Noch nicht. Ich kam erst vor ein paar Jahren zu „Star Trek“. Ich arbeite mich gerade erst durch „The Next Generation“, ich möchte das nicht zu schnell angehen. Ich will mir unbedingt auch die Kinofilme ansehen, aber nach „TNG“ kommt erstmal die Originalserie, dann „Deep Space Nine“, dann vielleicht die Filme [lacht].

Vergiss auf keinen Fall „Voyager“! Das ist so mein heimlicher Favorit.

Das ist die Serie mit dem weiblichen Captain, richtig?
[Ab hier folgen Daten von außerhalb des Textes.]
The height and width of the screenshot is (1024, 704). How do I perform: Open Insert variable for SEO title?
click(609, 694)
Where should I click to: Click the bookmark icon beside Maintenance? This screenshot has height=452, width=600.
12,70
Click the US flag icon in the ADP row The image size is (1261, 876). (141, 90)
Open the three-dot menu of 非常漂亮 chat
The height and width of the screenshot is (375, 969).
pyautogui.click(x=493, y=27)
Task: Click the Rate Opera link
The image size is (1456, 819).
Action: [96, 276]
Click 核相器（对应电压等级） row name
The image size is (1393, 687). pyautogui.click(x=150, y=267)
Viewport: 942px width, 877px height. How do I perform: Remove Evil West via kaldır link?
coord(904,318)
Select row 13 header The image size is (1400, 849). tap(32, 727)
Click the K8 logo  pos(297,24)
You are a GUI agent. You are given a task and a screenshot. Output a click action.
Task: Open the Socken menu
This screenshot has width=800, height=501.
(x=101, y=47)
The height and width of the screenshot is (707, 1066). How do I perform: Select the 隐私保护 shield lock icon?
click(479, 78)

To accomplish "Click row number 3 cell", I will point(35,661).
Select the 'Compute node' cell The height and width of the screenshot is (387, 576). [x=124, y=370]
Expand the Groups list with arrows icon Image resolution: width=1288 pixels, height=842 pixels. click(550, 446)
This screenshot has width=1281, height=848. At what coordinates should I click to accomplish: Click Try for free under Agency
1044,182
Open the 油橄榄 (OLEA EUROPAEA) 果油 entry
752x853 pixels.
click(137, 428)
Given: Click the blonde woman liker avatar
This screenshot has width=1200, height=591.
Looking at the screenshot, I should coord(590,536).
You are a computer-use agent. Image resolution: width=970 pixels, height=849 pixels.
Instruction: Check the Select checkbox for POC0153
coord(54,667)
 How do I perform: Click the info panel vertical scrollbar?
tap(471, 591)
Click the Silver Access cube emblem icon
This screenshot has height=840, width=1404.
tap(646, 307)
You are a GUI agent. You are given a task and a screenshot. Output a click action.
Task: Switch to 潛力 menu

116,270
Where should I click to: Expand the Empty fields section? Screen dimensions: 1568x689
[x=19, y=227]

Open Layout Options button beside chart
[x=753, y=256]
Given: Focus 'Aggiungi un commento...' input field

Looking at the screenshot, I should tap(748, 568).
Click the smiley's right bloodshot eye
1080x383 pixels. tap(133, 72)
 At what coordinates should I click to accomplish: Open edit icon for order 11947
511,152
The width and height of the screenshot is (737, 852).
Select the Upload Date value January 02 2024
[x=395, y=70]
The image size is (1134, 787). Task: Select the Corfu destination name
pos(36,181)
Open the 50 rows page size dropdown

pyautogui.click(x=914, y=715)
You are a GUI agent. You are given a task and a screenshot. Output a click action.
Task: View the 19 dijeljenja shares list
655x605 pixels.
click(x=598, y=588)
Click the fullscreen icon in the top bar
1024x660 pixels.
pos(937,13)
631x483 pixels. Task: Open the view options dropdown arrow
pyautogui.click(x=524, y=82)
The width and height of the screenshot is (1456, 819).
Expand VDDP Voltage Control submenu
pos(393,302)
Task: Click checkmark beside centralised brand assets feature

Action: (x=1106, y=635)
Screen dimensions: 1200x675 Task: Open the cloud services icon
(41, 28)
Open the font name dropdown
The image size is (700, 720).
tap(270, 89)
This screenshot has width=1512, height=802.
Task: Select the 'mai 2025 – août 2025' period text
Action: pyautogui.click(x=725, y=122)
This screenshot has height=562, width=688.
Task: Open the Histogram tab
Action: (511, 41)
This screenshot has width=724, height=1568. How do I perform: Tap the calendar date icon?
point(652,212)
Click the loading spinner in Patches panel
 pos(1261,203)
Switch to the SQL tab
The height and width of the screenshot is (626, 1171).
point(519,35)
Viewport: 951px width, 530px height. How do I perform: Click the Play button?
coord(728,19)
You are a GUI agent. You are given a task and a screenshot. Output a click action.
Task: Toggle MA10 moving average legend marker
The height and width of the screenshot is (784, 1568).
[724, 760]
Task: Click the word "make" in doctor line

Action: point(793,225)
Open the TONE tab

Ich habe schon gehört, dass die auch richtig gut sein soll.

Und nächstes Jahr kommt noch eine neue „Star Trek“-Serie, auf Netflix.

Wow. Ich denke, ich werde mir das alles ansehen. Aber ich fühle mich so emotional mit den Charakteren von „TNG“ verbunden, dass ich mir kaum jemand anderen vorstellen kann.

Sind ja auch großartige Schauspieler.

Ja. Captain Jean-Luc Picard ist der Beste [strahlt].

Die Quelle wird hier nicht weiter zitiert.